- Your objective
In the article on growth limits below, condense the paragraph that begins "Most people go the pain route" into a shorter version that keeps its main facts.

- Extracted text
----------
Very few voices are standing about waving their arms in the air like we are, warning of the approaching cliff.  We’re aware that the point of no return might still be several decades out into the future, but we also realize that it could already be behind us. It’s nearly impossible to know right now given the complex system that is our planet — but given the existential risks involved, our opinion is that everyone should be mobilizing in response to this arriving (arrived?) crisis.

We often get labeled as narrow-minded “Malthusians”. Or accused of failing to account for human ingenuity. (Neither is accurate, we think.)

But in reality, we’re simply data driven. The facts are what they are. Logic is what it is.

And we get it. It’s both a factual and a logical nightmare for the infinite growth crowd that the earth is finite.

But as Einstein famously quipped:

And as you wrap your brain around the limits to growth, remember that you’re subject to the same comprehensive programming that envelops us all.  The messaging that constantly reinforces the idea that endless growth is what we need, and what we can expect.

This programming is subtle, reassuring and ubiquitous; which makes it hard to resist.  Here’s a prime example:


To an economist like Bernanke, there are only virtuous expansions.  Of course, the sort of expansion he refers to is exponential growth.  Which is absolutely destined to fail in the long run (and now, maybe, the short).

And when that happens, the fallout will be spectacular and highly destructive to the hopes and dreams of literally billions of people.

Make Your Choice: Change By Pain Or Insight

What’s unclear to me is if there can be any meaningful recovery from this next crash, whenever it happens and however long it takes.

To return to the opening piece of this article, while I know that this time is different are dangerous words for investors to believe, the impending collision between delusional infinite growth thinking and resource limits and other realities will appear to the average observer like a gigantic change.  But, in fact, it simply will mean that humans are subject to the same limits as any other life form on earth.

In other words, it really won’t be different this time.

In boy-meets-girl story form, the plot line of the natural process for all forms of life is:

  1. organism finds tasty energy source
  2. organism expands exponentially into that energy source
  3. energy source dwindles even as organism continues into population overshoot, and then
  4. happy times turn into tough times, and organism population plummets

Given that literally everything we hold dear and take for granted, such as well-stocked supermarkets, 24/7 electricity, and an appreciating retirement portfolio are all themselves dependent on an economic model that requires perpetual exponential expansion, several questions emerge.

How can I protect myself, my family and those I care about? How can I secure a prosperous future? What do I need to do to develop the right mental models and belief system to deal effectively with the coming challenges?

You can either address these questions head-on now, while the world still works the way we’re accustomed to. Or later, under crisis conditions.

We’ve learned that there are two ways that people change their beliefs and then their actions: by pain or by insight.

Most people go the pain route. And in the process, they waste a lot of valuable time that could have been spent constructively. It’s only after the heart attack, the divorce, the backing over the family dog while drunk—moments of extreme pain—that most people will begin to actively face the idea that they need to make different decisions in life.

But it doesn’t have to be that way. Part of the beauty of being human is that we can learn from observation, reflection and experience, and can adapt. Critical thinkers have this ability to change by insight. They use new information to put new behaviors into practice until those practices become new habits. And with better habits, we achieve better destinies.

So which route will you choose? Pain or insight?
----------
- Supplied data
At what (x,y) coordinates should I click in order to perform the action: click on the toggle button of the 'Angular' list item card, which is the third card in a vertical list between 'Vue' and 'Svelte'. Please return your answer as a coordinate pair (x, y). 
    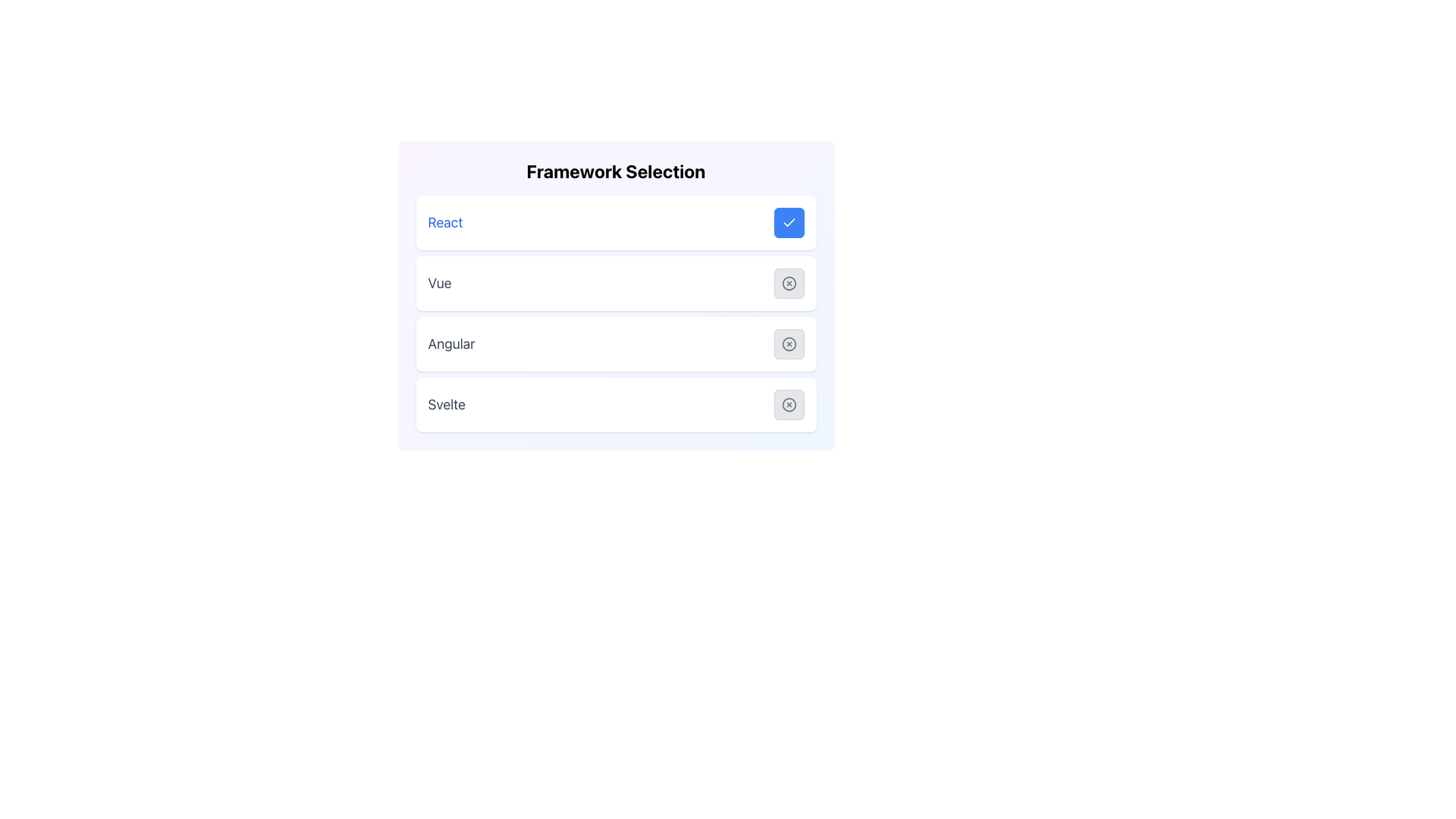
    Looking at the image, I should click on (616, 344).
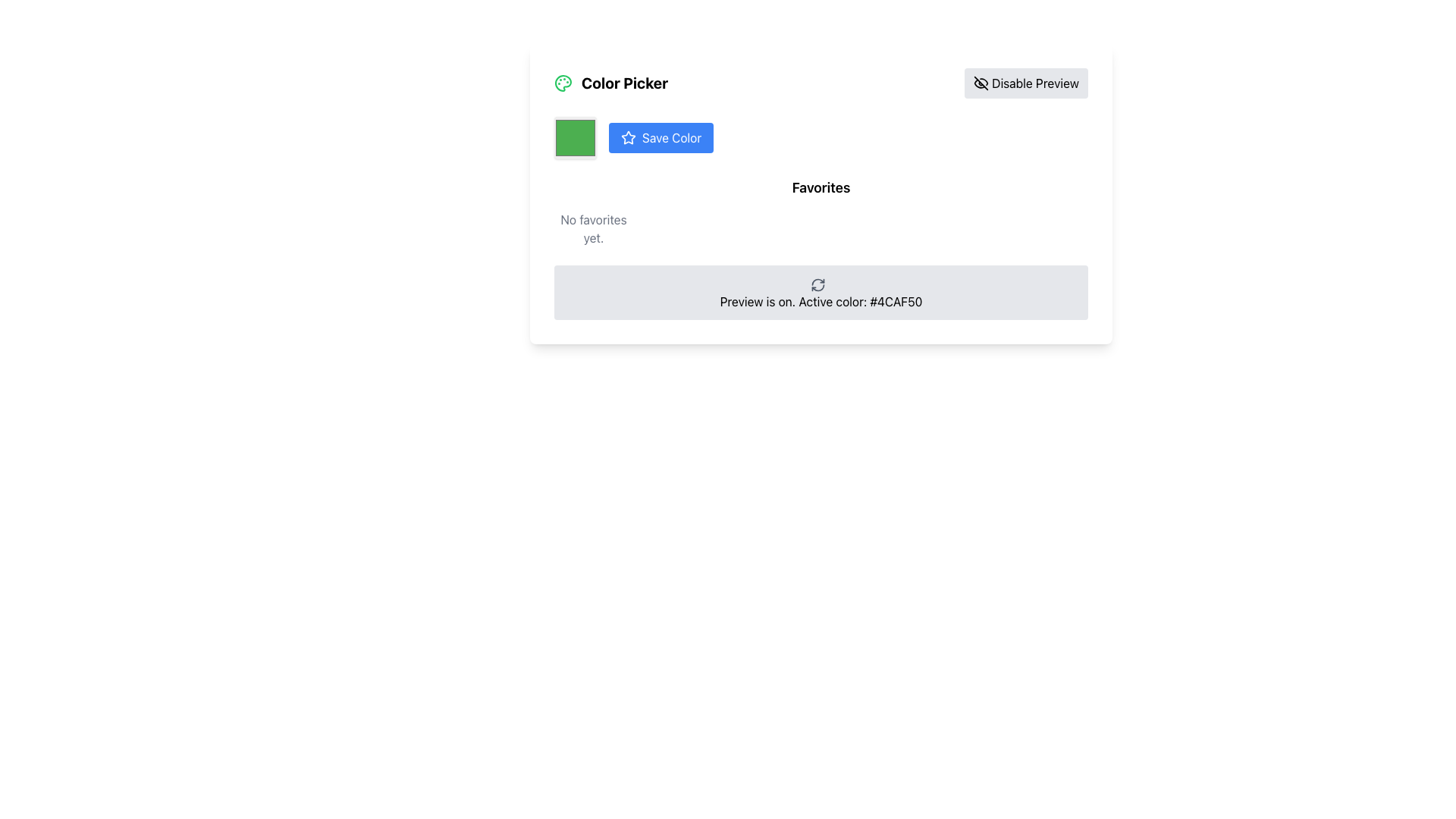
----------
- Finished task
Most people change by way of pain, and they waste time that could have been used constructively. Only after moments of extreme pain, such as a heart attack, a divorce, or backing over the family dog while drunk, do most people start to face the need to make different life decisions.